Differential effects of nordihydroguaiaretic acid (NDGA) on b-cell subsets: Reversal of NDGA-induced antibody suppression by cyclic GMP is subset specific

Abstract

Nordihydroguaiaretic acid (4,4′-[2,3-dimethyl tetramethylene]-dipyrocatechol) (NDGA), a reportedly specific lipoxygenase inhibitor, suppressed the in vitro murine plaque-forming cell (PFC) response to a thymus-dependent (TD) antigen, and the two subclasses of thymus-independent (TI) antigens, TI1 and TI2, at a final concentration of 33 μM. Suppression kinetics were inconsistent with those observed in previous experiments for other lipoxygenase inhibitors, butylated hydroxyanisole (BHA) and butylated hydroxytoluene (BHT), in that BHA and BHT exert suppression early in the 5-day PFC culture system, whereas NDGA suppressed through the 96th h of the 120 h culture period.

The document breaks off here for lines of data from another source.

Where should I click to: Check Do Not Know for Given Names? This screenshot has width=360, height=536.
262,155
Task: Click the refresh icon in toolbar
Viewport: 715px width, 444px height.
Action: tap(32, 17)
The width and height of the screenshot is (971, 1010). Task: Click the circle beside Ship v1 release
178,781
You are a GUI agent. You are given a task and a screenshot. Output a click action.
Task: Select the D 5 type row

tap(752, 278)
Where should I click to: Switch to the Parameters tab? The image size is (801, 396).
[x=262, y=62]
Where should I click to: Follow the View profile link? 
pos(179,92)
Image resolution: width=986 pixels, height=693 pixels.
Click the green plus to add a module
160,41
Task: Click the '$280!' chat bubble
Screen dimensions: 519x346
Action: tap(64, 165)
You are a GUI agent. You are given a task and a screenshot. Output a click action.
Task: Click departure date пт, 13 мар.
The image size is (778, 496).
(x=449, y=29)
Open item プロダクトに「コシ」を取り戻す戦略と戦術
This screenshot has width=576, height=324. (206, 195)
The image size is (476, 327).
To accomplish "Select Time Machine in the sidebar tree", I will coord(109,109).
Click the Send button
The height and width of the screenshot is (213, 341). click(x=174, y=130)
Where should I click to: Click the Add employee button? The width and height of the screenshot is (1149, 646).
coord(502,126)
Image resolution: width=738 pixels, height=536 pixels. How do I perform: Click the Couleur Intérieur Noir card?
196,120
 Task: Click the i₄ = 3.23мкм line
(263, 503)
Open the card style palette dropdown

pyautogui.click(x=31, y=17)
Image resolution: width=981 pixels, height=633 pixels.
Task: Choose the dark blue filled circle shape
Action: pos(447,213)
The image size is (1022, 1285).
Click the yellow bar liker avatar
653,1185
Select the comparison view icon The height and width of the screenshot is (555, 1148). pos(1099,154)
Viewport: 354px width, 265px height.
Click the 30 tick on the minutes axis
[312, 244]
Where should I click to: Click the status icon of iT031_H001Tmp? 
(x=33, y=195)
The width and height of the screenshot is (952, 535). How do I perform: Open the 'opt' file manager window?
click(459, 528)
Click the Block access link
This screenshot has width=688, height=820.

The sulfhydryl-protective agent 2-mercaptoethanol (2ME) protected both the TD and TI responses. Dibutyryl cyclic GMP (dbcGMP) failed to restore NDGA-suppressed TD and TI1 PFC responses but restored the TI2 response when added at 0-, 24-, 48-, 72-, and 96-h at concentrations of 1–2 mM. NDGA inhibited lipopolysaccharide- (LPS-) induced increases in murine splenocyte cyclic GMP (cGMP) levels, and dbcGMP failed to accelerate the onset of the TI2 PFC response appreciably. The results of these and other laboratory studies indicated that NDGA may not be a specific inhibitor of lipoxygenase. Furthermore, the B-cell subset responding to TI2 antigens may be separated from the TD- and TI1-responding subsets because of the ability of dbcGMP to restore NDGA-suppressed TI2 responses but not the TD or TI1 response. The results suggest a fundamental difference in the biochemical pathways of B-cell subsets, and that cGMP metabolism in some cells may be linked to specific protein synthesis.